Story Number: NNS141105-12
Release Date: 11/5/2014 3:02:00 PM

From Expeditionary Strike Group 2 Public Affairs

ATLANTIC OCEAN (NNS) -- More than 4,500 Sailors from 19 countries got underway to train across a range of simultaneous, and near simultaneous, crisis response missions during Exercise Bold Alligator, the largest, multinational, amphibious exercise conducted in a decade.

The exercise, which is scheduled to run Oct. 29 - Nov. 10 reached its midpoint, Nov. 4.

Rear Adm. Cindy Thebaud, commander, Expeditionary Strike Group 2, leads the multinational, maritime force of 18 ships, including platforms from five countries.

'Today's amphibious warfare operations are more than singular, large scale amphibious assaults,' said Thebaud. 'To reinforce skill sets across the full range of military operations, this year's Bold Alligator refocuses the Navy and Marine Corps team on crisis response.
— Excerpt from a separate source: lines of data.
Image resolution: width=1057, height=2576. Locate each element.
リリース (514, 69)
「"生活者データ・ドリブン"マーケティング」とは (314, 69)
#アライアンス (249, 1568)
We are exercising in an environment where forces respond more rapidly and are capable of engaging multiple, dispersed objectives.'

Attainment of said objectives requires coordination across military services, warfare areas, platforms and nations. Partnering with 2d Marine Expeditionary Brigade (2d MEB), ESG 2 leveraged various skills, experiences and capabilities offered by more than 8,000 Sailors and Marines to direct the planning and response of 23 exercise mission orders to date.

'The unique aspect of crisis response operations is the condensed planning timeline,' said Capt. Kirk Weatherly, Expeditionary Strike Group 2's operations officer. 'Immediate response requires immediate solutions and the use of on-hand personnel and equipment. Given our daily oversight of the East Coast amphibious force, ESG 2 is in a prime position to quickly match amphibious requirements and identify shortfalls for emergent tasking.'

ESG 2 is also a contingency deployable staff and able to provide afloat expertise in areas that are not organic to amphibious squadrons, including areas such as rules of engagement, supply and public affairs. More centrally, the embarked command staff enables on-scene command and control to unify direction of multiple amphibious ready groups (ARGs).

Bold Alligator 2014 hosts amphibious ships, destroyers and frigates, which are distributed across three ARGs. The ARGs are commanded by two U.S. Navy amphibious squadron commodores and a Dutch rear admiral. The command ships include USS Kearsarge (LHD3), USS Iwo Jima (LHD 7), and HNLMS Johan de Witt (L801).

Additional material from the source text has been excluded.